Die Pharmafirmen der Welt werden ihren Angaben zufolge innerhalb des nächsten Jahres maximal ein bis zwei Milliarden Impfdosen herstellen können, so Kieny. Michael Pfleiderer, Leiter des Fachgebiets Virusimpfstoffe am Paul-Ehrlich-Institut, bezifferte die maximale Produktionskapazität im Gespräch mit SPIEGEL ONLINE auf eher nur eine Milliarde Dosen. Etwa 80 Prozent der gesamten Impfstoff-Produktion finde dabei in den USA und Europa statt, so der Experte. Um eine erfolgreiche Immunisierung gegen ein Pandemievirus zu gewährleisten, muss ein Mensch jedoch zweimal geimpft werden. Somit ließen sich maximal 500 Millionen bis eine Milliarde Menschen schützen - weniger als ein Sechstel der Weltbevölkerung.

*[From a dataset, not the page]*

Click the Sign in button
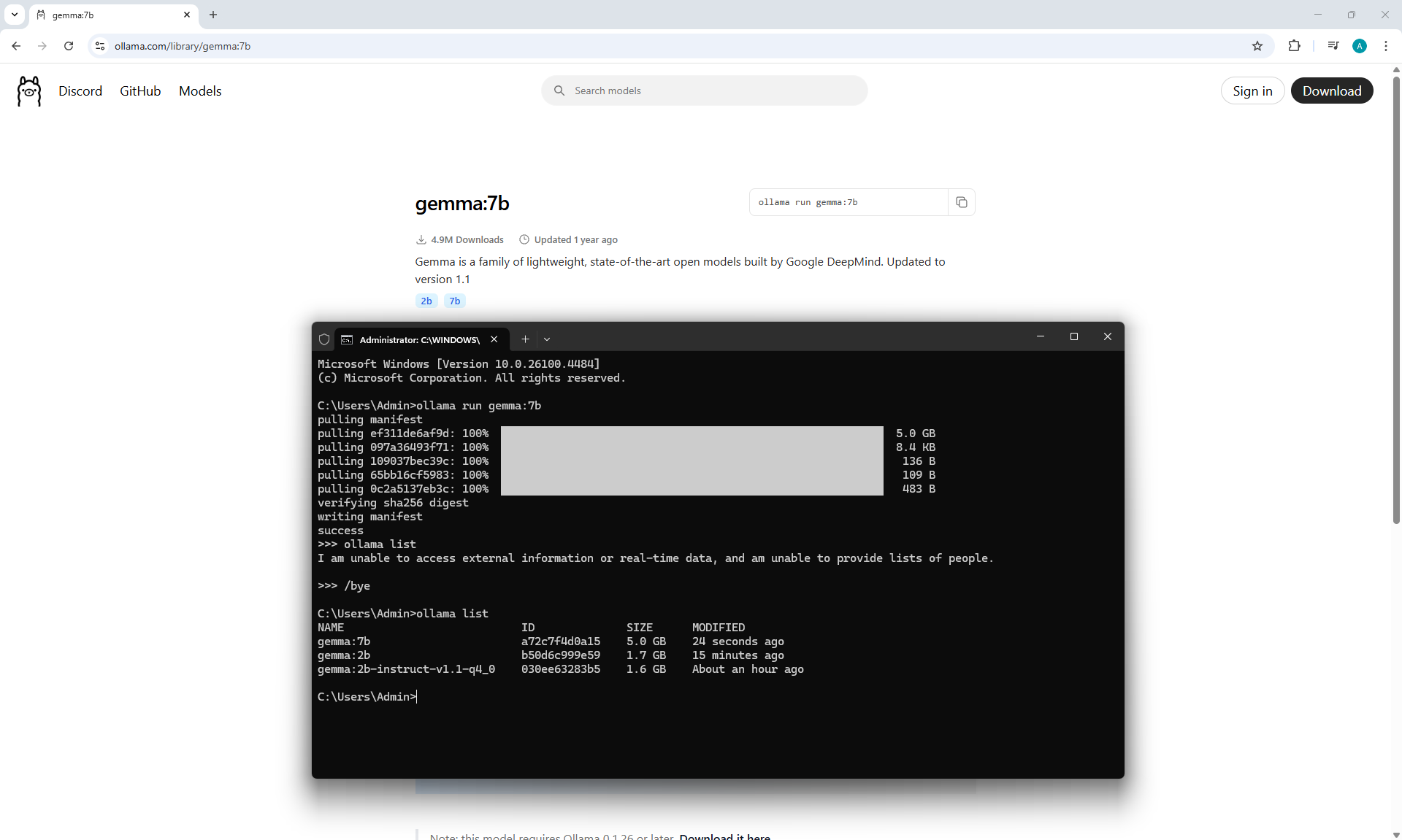The image size is (1402, 840). (x=1252, y=91)
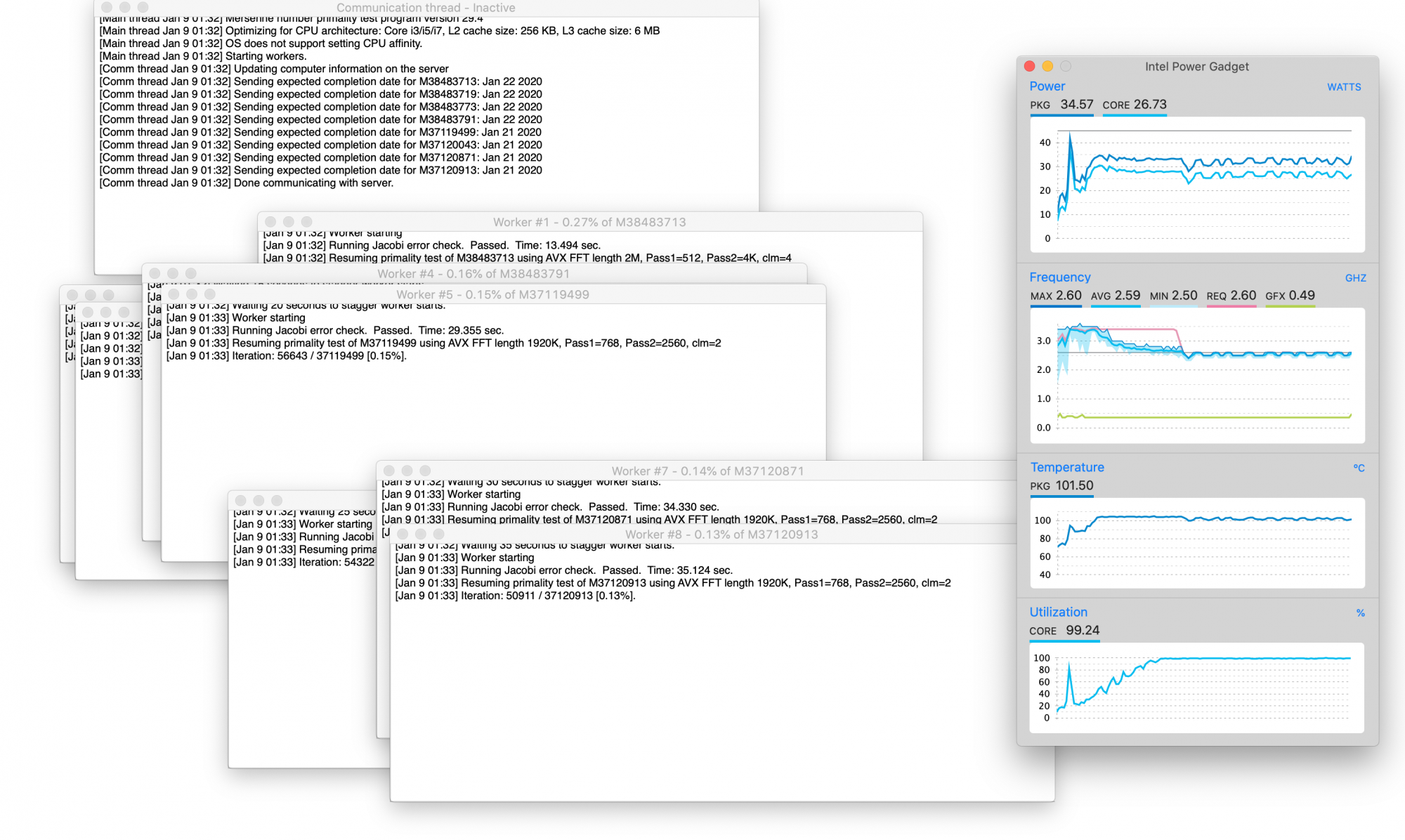Viewport: 1405px width, 840px height.
Task: Bring Worker #1 window to front via title
Action: coord(589,222)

Kieny kritisierte, dass der Hauptteil des Impfstoffs bereits verkauft sei. Nach Informationen des SPIEGEL besitzen Länder wie Deutschland lange bestehende Verträge mit Impfstoffherstellern. Dadurch seien diese verpflichtet, genügend Impfstoff zu liefern, um die gesamte Bevölkerung, wenn medizinisch erforderlich, zweifach zu impfen.

Kieny regt nun an zu prüfen, ob die entwickelten Länder ihre Impfprogramme auf Risikogruppen beschränken könnten. Auf diese Weise könnte mehr Impfstoff auch für ärmere Länder abgezweigt werden. Auf der am Montag beginnenden Weltgesundheitsversammlung in Genf will WHO-Chefin Margaret Chan einen Aufruf zur Solidarität an die versammelten Gesundheitsminister richten.

Das Schweinegrippe-Virus H1N1 breitet sich unterdessen weiter aus: Nach Angaben der WHO gab es weltweit 7520 offiziell bestätigte Fälle von Ansteckung mit H1N1 und 65 Todesfälle. 60 davon in Mexiko, drei in den USA, einer in Kanada und einer in Costa Rica. Derweil meldete die oberste US-Gesundheitsbehörde CDC noch zwei weitere Todesfälle: Ein etwa 30 Jahre alter Mann in Texas und eine Frau aus Arizona seien in der vergangenen Woche an dem Virus gestorben. Die CDC schätzt, dass etwa 100.000 US-Amerikaner mit H1N1 infiziert sind. Zugleich lockerte sie die Reisewarnungen für Mexiko: Die meisten Erkrankten hätten gesundheitliche Komplikationen besessen. Reisewarnungen würden daher nur noch gezielt an Menschen ergehen, die sich in ärztlicher Behandlung befänden.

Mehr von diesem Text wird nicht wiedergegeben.